[Items in a dataset]
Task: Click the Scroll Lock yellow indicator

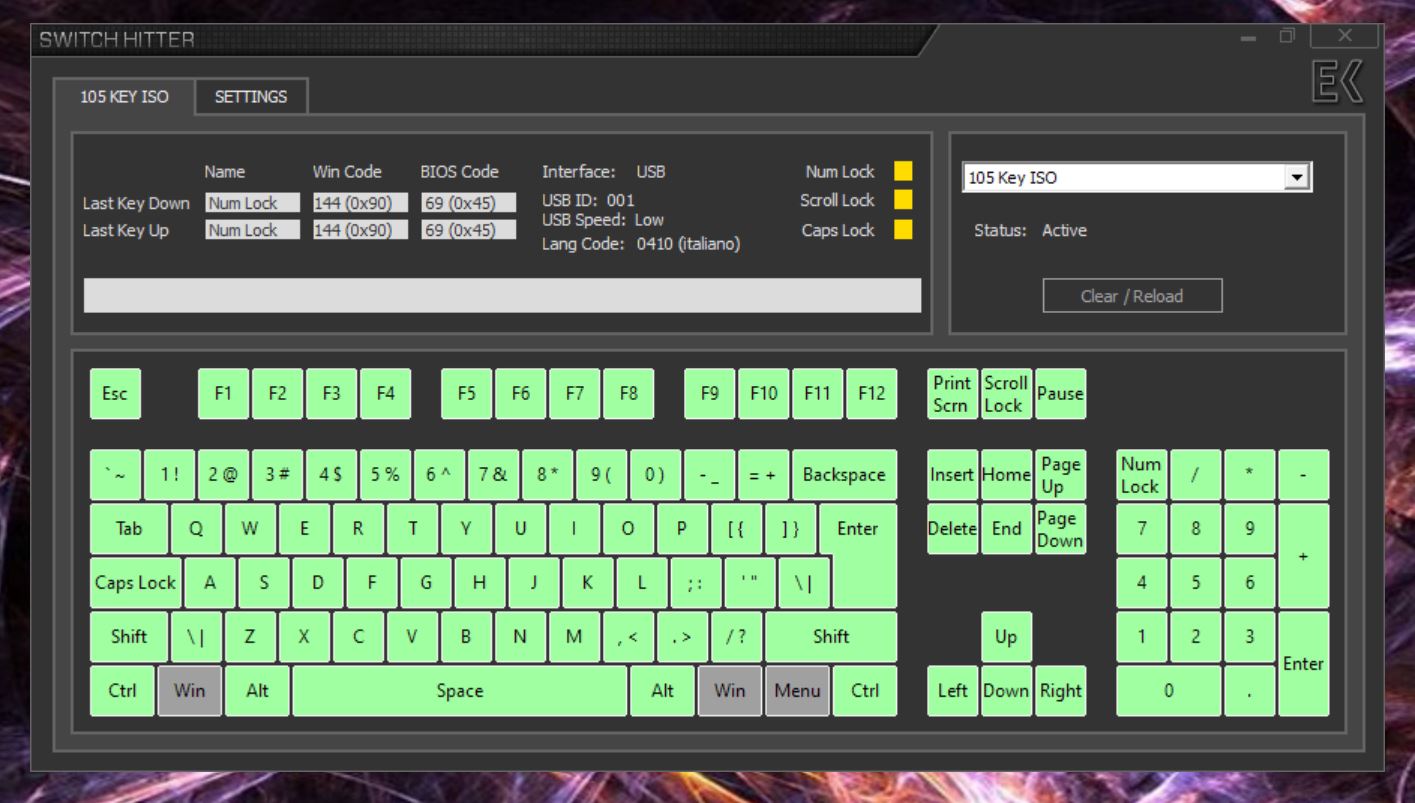Action: point(903,201)
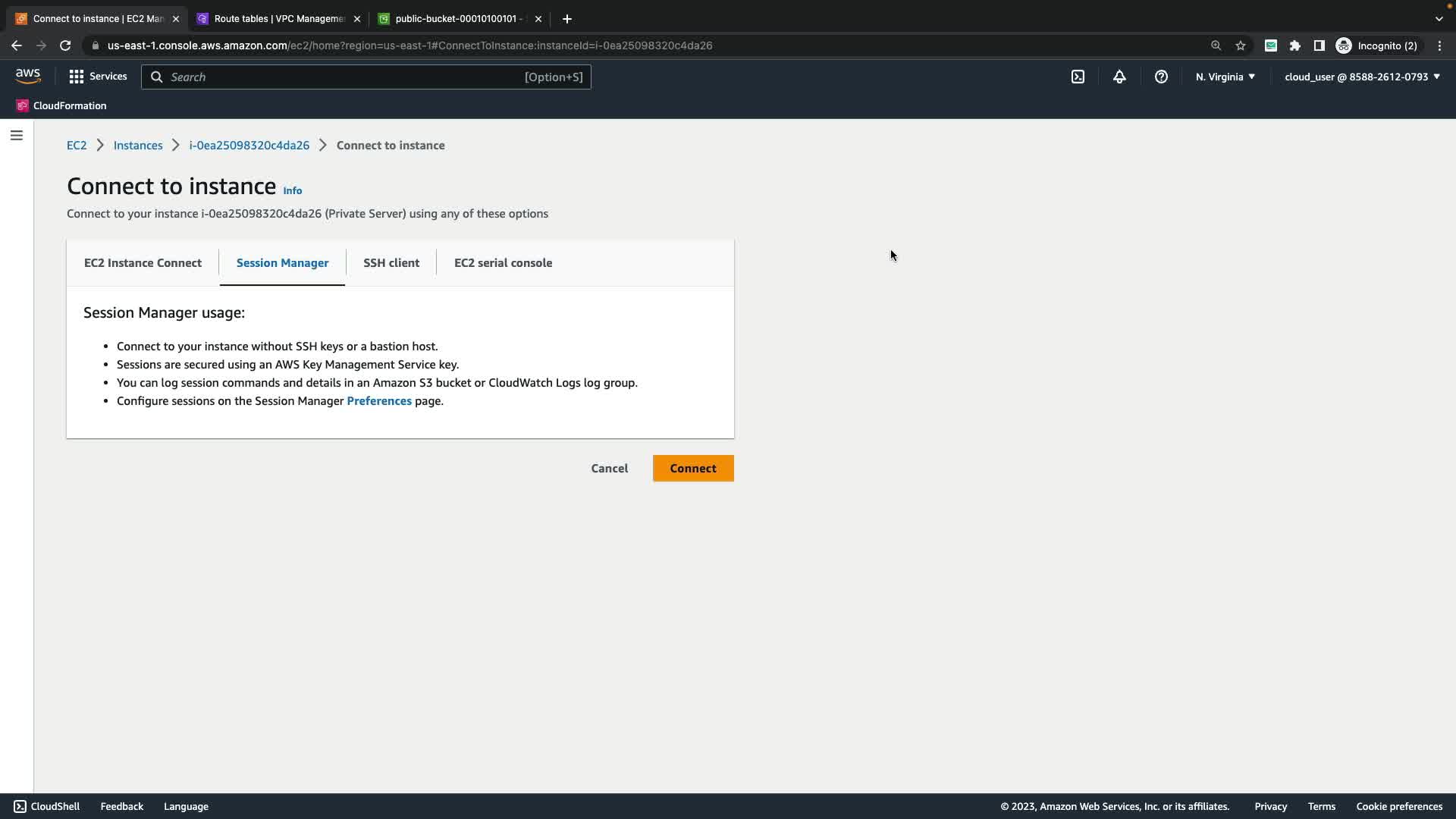Open the notifications bell
This screenshot has width=1456, height=819.
coord(1119,77)
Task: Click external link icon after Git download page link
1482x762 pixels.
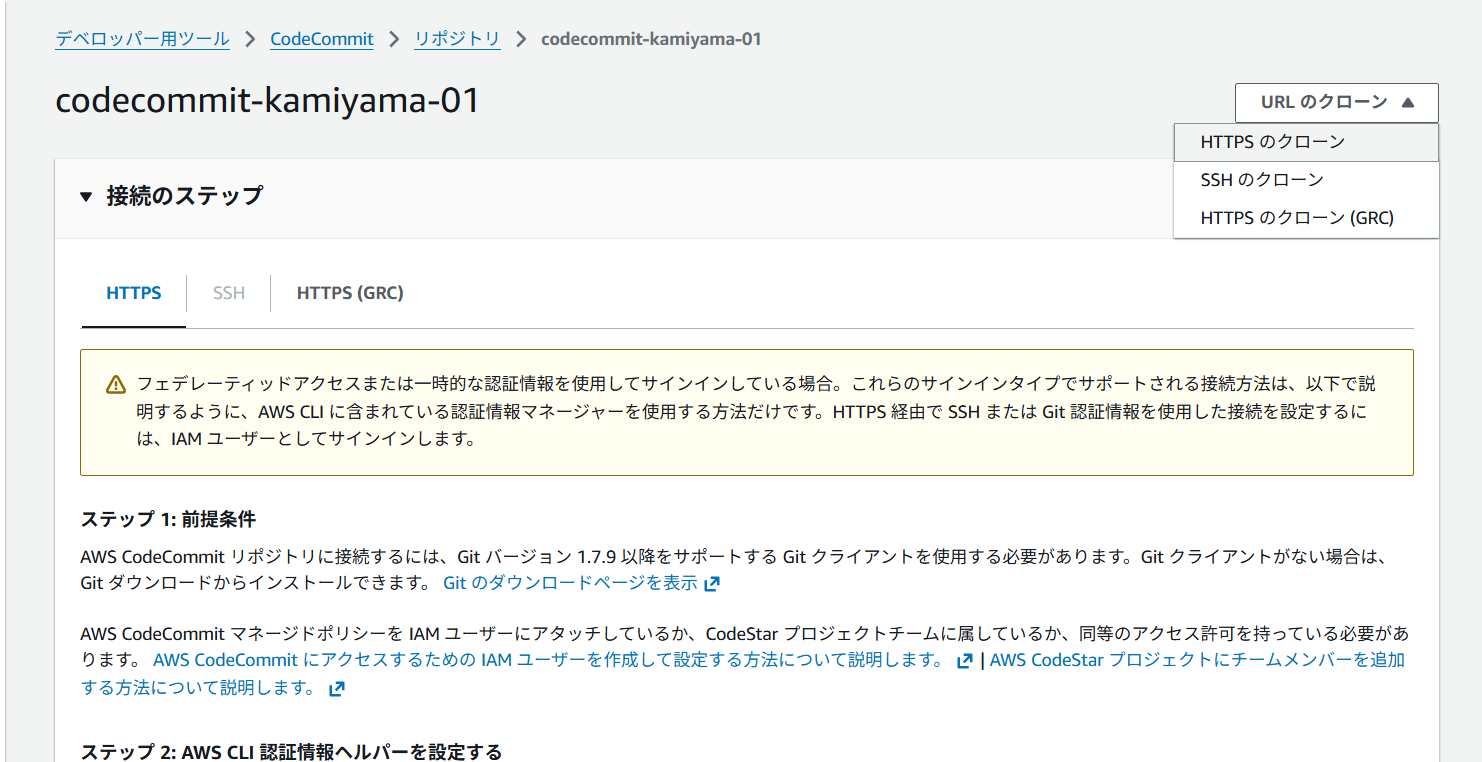Action: pos(712,583)
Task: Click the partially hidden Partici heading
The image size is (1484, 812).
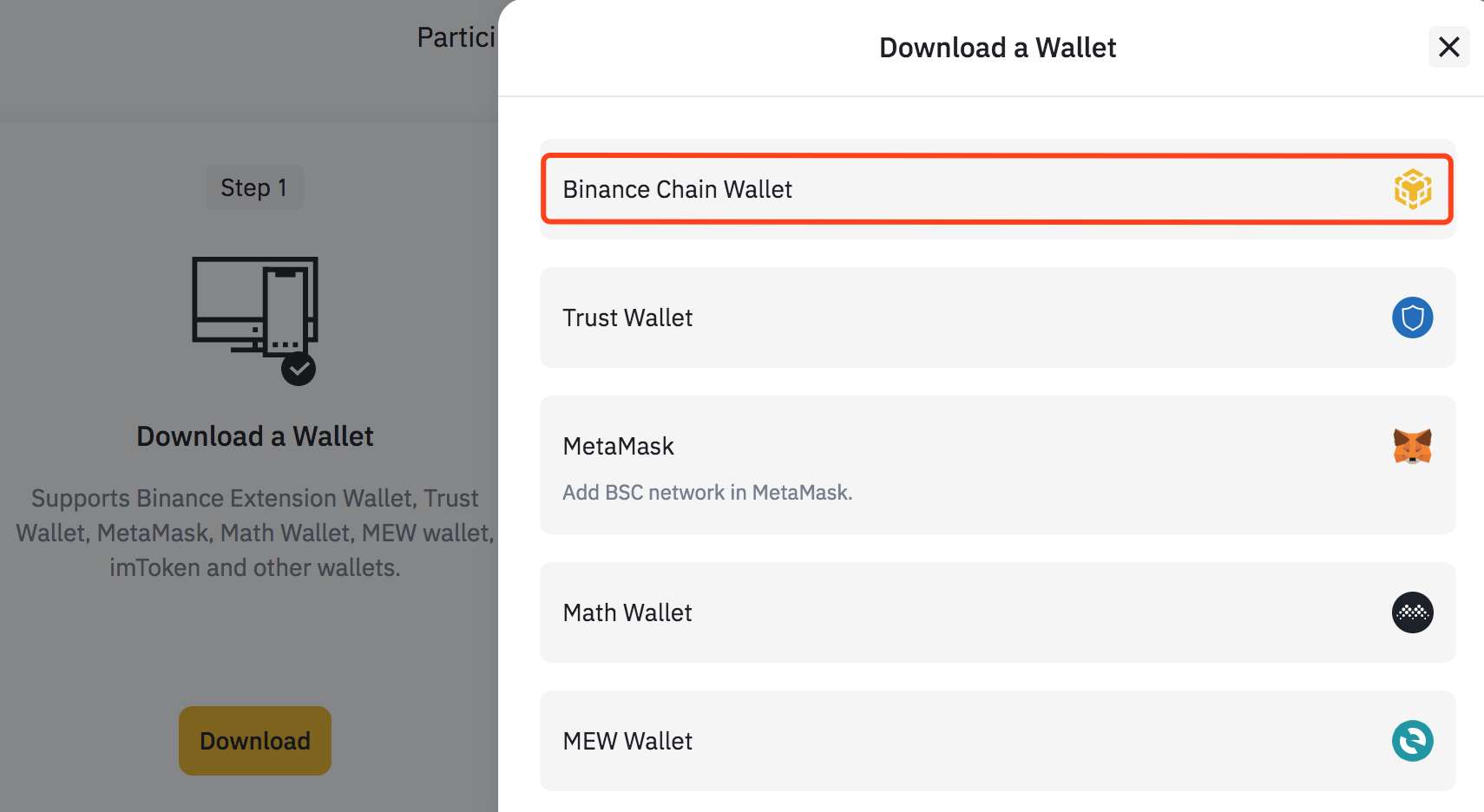Action: coord(456,36)
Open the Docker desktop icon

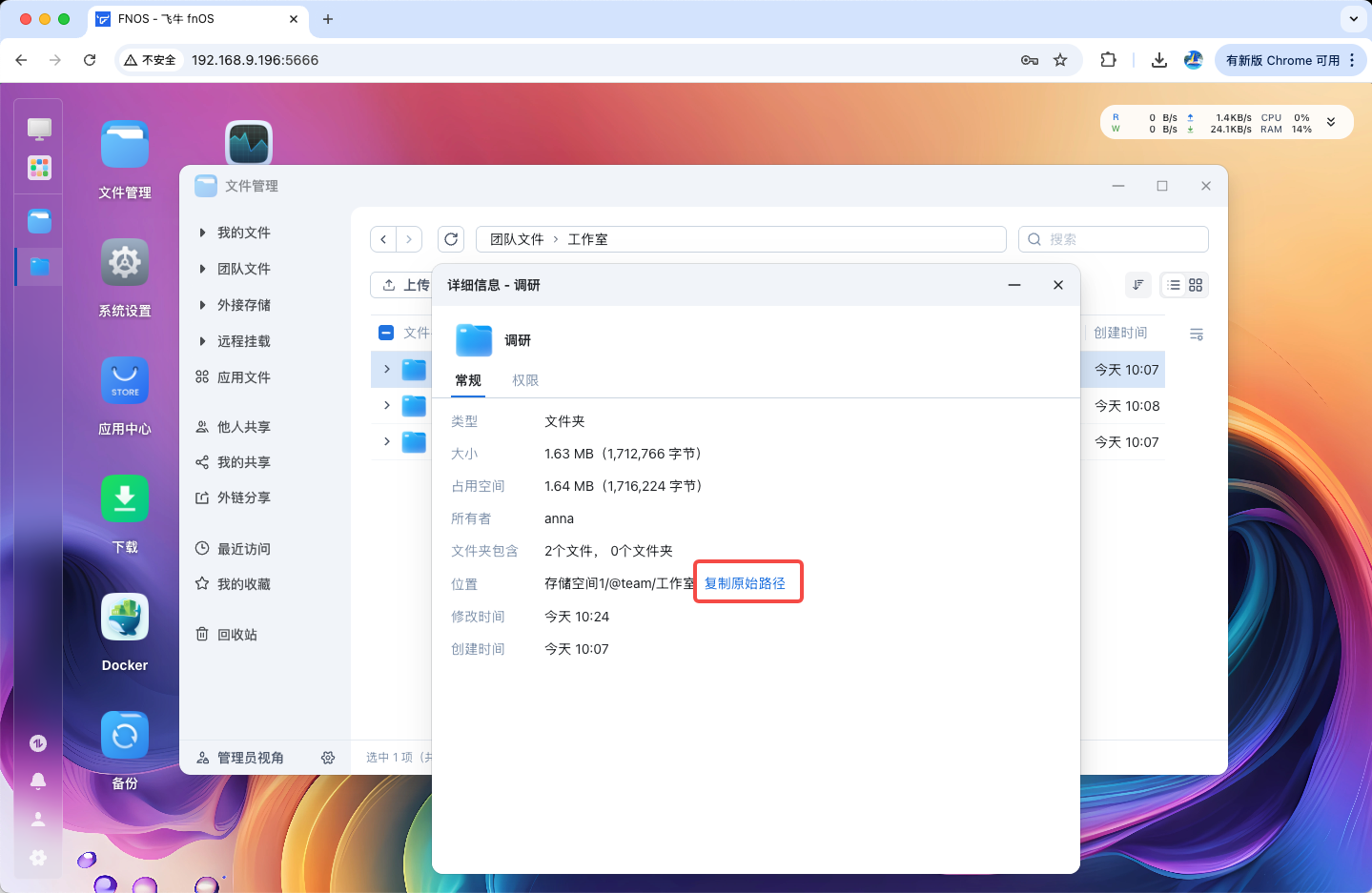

**PROBLEM REQUIREMENTS:**
Rescale the material starting at the line containing "Task: Click external" and ending at the end of the material: repeat those lines with their requests, but multiply every coordinate in the answers by 0.55 and round to whole numbers, rounding halves up. Leave the pictures out.

**CORRECT OUTPUT:**
Task: Click external link icon after Git download page link
1482x762 pixels.
Action: pos(392,321)
Task: Click the partially hidden Partici heading
The image size is (1484, 812).
Action: coord(251,20)
Open the Docker desktop icon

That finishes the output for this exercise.